It Was A Good Day

A short story that exhibits how the horrid lows in life can immediately supersede the triumphant highs…

by: Carolynn Kingyens

Trigger Warning: This story contains references to a child’s death that might be disturbing to some readers.

Dan Cortez loved his life. He loved his wife, Cora, and their nine month old daughter, Lola Grace. He loved his German Shepherd, Al. And he loved his job at Autotron Engineering Corporation, where he was the Executive President of Marketing.

Today was a big day for Dan Cortez. He had a meeting about a potential merger scheduled with Autotron’s competing engineering company, where he would lay out the benefits of an Autotron acquisition. The first benefit was obvious  — dominance over the market, including government contracts. Dan spent the whole month, including weekends, crunching numbers and studying market trends, creating colorful geometric charts with arrows and a lengthy table of contents. He was as ready as he’d ever been.
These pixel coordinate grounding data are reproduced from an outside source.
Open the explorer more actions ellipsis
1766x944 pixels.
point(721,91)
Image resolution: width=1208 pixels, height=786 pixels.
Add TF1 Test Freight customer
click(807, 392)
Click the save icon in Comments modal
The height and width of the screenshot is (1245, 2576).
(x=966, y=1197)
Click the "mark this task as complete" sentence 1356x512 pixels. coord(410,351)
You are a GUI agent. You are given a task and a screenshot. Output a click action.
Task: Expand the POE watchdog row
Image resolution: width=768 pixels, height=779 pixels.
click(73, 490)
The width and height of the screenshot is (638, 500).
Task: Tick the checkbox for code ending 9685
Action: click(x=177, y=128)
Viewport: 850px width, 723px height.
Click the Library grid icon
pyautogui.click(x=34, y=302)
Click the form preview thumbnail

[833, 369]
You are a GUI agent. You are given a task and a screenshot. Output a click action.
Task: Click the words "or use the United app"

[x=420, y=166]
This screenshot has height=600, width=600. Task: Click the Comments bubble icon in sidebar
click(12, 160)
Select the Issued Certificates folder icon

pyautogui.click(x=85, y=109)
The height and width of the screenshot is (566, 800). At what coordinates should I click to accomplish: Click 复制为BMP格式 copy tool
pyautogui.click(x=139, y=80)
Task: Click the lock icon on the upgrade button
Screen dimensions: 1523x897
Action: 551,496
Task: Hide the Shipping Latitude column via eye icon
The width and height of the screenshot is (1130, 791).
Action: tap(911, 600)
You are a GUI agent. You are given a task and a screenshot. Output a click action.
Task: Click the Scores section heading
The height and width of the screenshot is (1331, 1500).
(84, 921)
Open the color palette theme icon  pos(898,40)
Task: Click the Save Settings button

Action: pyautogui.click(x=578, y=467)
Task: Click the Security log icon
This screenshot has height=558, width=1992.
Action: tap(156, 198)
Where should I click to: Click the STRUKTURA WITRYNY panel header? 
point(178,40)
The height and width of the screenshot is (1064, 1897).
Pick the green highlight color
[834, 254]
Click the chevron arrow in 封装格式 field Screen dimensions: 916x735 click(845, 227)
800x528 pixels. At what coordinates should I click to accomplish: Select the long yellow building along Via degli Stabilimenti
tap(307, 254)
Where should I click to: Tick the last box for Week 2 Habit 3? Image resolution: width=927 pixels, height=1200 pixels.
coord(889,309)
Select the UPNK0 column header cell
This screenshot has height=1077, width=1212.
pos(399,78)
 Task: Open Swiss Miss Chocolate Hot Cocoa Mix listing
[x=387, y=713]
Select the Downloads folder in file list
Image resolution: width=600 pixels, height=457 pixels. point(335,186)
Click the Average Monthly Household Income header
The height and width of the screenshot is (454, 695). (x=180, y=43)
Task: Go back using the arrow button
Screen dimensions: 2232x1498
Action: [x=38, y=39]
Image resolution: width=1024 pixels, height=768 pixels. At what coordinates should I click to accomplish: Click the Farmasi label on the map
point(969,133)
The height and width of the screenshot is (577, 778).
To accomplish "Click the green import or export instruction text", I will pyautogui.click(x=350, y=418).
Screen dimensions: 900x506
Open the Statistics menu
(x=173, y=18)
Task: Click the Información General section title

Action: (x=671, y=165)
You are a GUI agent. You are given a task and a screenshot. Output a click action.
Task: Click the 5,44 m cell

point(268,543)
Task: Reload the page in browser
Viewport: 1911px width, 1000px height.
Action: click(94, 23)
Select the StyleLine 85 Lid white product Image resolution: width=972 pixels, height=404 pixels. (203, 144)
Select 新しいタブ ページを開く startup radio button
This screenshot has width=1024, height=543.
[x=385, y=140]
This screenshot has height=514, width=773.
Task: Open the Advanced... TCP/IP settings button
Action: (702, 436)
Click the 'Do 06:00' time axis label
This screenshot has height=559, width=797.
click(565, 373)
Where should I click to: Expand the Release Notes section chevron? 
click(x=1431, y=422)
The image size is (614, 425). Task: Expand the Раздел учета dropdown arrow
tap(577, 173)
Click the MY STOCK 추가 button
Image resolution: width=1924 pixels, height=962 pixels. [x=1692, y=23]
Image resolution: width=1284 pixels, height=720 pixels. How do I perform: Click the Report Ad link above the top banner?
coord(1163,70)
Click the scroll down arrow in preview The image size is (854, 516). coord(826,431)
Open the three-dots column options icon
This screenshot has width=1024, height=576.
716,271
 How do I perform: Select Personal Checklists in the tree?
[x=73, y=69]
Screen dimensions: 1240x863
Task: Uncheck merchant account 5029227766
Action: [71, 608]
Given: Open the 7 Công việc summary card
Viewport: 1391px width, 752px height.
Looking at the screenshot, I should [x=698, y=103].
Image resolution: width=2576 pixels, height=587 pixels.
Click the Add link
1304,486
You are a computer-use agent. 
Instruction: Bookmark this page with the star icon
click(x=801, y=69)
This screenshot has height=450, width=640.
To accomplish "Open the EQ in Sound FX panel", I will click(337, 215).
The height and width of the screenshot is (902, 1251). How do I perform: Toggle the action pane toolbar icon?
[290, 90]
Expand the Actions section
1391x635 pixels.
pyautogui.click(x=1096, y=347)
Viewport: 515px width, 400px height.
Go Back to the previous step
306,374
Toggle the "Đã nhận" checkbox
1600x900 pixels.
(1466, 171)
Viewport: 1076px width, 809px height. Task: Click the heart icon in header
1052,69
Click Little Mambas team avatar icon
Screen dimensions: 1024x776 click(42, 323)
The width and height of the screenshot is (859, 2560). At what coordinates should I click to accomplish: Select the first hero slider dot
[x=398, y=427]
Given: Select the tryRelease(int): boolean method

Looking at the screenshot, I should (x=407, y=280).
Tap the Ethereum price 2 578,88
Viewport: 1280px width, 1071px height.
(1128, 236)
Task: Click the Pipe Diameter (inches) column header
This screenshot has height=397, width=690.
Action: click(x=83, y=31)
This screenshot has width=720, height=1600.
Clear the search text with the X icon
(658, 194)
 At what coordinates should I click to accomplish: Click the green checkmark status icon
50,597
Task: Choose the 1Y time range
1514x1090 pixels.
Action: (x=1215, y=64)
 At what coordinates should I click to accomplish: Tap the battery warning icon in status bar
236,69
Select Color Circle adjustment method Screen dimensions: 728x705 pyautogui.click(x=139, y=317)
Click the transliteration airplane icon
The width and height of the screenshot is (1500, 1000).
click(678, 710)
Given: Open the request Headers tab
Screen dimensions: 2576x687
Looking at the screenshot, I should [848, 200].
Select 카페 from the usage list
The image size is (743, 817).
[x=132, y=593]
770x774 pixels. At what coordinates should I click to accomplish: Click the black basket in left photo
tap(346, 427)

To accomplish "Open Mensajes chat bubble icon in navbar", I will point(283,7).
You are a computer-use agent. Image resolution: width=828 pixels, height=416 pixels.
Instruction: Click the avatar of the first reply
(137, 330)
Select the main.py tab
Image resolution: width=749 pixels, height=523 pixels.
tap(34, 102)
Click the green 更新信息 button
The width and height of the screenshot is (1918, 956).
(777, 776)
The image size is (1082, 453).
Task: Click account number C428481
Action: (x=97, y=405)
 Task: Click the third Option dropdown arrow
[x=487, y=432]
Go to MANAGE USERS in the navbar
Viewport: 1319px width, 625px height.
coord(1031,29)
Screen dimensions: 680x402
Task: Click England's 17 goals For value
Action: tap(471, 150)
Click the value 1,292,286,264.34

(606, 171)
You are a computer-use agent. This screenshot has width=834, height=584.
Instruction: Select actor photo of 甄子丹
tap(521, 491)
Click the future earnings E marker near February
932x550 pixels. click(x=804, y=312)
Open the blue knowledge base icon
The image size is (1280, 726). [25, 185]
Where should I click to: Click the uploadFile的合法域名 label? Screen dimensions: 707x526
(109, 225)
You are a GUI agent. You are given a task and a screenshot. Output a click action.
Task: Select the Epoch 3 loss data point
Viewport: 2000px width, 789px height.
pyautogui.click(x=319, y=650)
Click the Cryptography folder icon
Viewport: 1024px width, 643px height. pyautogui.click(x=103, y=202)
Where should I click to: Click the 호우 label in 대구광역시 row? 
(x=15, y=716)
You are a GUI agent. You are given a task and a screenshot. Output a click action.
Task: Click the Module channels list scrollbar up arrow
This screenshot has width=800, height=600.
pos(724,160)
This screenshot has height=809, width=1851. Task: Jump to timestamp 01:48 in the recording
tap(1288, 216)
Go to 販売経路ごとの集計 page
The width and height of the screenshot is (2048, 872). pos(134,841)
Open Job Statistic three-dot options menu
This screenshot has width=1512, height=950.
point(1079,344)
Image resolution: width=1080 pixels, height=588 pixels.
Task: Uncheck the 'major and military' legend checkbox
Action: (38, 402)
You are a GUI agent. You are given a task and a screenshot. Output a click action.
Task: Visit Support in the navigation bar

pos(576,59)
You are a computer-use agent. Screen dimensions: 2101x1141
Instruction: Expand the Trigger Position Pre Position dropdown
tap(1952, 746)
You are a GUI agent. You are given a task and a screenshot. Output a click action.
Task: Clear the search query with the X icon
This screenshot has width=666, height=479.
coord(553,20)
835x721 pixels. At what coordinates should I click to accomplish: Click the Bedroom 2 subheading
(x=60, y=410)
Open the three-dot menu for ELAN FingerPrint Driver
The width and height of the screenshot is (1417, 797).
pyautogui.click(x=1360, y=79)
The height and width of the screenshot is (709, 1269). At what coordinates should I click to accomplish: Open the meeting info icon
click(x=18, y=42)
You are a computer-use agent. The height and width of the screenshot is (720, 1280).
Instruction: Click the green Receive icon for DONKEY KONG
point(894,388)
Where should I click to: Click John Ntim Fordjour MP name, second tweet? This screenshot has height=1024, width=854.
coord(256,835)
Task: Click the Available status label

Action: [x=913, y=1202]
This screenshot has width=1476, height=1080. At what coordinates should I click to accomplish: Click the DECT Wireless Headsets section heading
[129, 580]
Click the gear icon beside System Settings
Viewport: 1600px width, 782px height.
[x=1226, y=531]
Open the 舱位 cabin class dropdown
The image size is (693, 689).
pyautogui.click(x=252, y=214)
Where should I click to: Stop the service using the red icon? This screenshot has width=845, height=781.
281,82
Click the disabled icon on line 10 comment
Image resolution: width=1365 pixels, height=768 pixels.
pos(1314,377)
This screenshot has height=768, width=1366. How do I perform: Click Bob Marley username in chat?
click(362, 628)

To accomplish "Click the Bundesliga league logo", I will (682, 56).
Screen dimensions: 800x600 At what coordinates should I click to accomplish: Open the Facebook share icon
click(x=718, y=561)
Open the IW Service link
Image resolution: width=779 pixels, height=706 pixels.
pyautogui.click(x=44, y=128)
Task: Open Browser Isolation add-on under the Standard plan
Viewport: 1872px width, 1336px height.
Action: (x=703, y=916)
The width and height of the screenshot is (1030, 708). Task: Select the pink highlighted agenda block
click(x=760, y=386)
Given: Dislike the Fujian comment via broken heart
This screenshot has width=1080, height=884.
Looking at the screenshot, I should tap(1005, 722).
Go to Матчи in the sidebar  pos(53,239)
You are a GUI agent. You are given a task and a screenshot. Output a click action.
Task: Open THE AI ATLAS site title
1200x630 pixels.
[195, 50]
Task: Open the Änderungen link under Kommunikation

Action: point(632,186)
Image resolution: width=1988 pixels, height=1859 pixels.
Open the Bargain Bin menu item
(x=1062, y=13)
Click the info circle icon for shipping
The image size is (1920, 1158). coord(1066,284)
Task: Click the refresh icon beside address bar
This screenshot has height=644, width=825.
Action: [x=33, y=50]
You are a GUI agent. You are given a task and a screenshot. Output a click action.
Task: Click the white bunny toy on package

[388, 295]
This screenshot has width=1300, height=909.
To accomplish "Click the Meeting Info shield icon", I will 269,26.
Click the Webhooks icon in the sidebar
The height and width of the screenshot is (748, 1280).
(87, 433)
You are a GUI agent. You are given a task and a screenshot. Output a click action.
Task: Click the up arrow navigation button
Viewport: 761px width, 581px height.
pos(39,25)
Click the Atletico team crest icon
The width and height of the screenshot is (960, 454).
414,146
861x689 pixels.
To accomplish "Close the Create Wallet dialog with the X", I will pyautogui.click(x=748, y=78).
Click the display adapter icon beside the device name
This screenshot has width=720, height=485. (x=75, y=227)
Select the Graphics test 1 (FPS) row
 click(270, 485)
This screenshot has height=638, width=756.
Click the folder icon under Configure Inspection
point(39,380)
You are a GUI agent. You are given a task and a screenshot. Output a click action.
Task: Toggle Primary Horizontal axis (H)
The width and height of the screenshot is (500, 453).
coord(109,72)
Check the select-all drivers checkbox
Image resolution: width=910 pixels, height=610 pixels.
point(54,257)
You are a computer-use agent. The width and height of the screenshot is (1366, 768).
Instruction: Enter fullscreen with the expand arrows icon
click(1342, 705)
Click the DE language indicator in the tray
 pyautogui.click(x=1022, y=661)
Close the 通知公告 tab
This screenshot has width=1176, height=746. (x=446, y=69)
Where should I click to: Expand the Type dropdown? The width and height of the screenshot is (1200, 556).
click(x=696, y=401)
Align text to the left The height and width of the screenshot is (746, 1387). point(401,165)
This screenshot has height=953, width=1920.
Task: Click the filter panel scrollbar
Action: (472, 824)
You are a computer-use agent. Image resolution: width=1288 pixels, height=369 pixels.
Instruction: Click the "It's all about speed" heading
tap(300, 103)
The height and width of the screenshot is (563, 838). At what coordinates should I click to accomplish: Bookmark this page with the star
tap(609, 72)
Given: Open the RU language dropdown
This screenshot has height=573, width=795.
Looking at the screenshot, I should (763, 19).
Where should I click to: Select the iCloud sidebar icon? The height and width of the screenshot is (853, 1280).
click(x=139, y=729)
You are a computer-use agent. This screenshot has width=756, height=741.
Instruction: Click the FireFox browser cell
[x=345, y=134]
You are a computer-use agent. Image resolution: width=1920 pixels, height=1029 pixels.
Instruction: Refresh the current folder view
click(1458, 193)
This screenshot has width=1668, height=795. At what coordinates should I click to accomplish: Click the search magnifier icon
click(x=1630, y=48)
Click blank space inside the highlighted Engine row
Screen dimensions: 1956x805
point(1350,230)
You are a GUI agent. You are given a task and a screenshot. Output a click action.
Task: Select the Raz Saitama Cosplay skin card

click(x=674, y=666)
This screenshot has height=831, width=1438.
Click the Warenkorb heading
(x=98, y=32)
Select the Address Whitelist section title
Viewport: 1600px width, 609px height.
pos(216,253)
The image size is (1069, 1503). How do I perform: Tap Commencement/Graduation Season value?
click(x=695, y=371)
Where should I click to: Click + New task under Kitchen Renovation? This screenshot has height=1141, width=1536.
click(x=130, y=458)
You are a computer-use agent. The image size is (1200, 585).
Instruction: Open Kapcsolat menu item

Dan chatted with Paul Parr, CEO of Autotron, while they both took a piss in adjacent urinals. 

“The proof is in the numbers, Paul. The merger makes perfect sense.”

Paul Parr nodded as he zipped up his tailored pants. Dan continued talking as they washed their hands a few feet away from the urinals.

“I invited Lou from accounting, and Teresa and Bob from sales.”

Just then, Larry Kline, Dan’s underling and gregarious hype man walked into the bathroom and immediately gave him a high five. Their workplace banter was more like middle school boys who’d just gotten to second base in the party closet game Seven Minutes in Heaven. There were a lot of high fives coupled with a series of back and forth “Awesomes.”

“Dan the man is in the house!”

Paul Parr stared at Dan and Larry for a moment like a disappointed father before turning to leave the bathroom. When the door closed behind him, Dan turned to Larry. 

“Hey man, we need to cool it with our banter.”

“Is it too much?” Larry asked.

“To be honest, yes.” replied Dan. 

Larry rested his baseball mitt-sized hand on Dan’s sculpted shoulder.

“Say no more. I got the memo. We’re good.”

Larry and Dan then performed their unique hand shake that included front and back hand slaps, a series of fist pumps, a twirl, and for the finale — raining jazz hands. 

Dan spent the morning in his office with his door closed, listening to Dr. Dre, The Notorious B.I.G., Ice Cube, Snoop Dogg, Tupac, and Eminem. The nineties hip-hop playlist helped to pump him up, psychologically, for the meeting of his life. Dan often imagined himself as an underdog corporate Rocky Balboa, a first generation Mexican-American whose parents were immigrants. They worked several menial jobs to help put Dan and his two siblings through university. 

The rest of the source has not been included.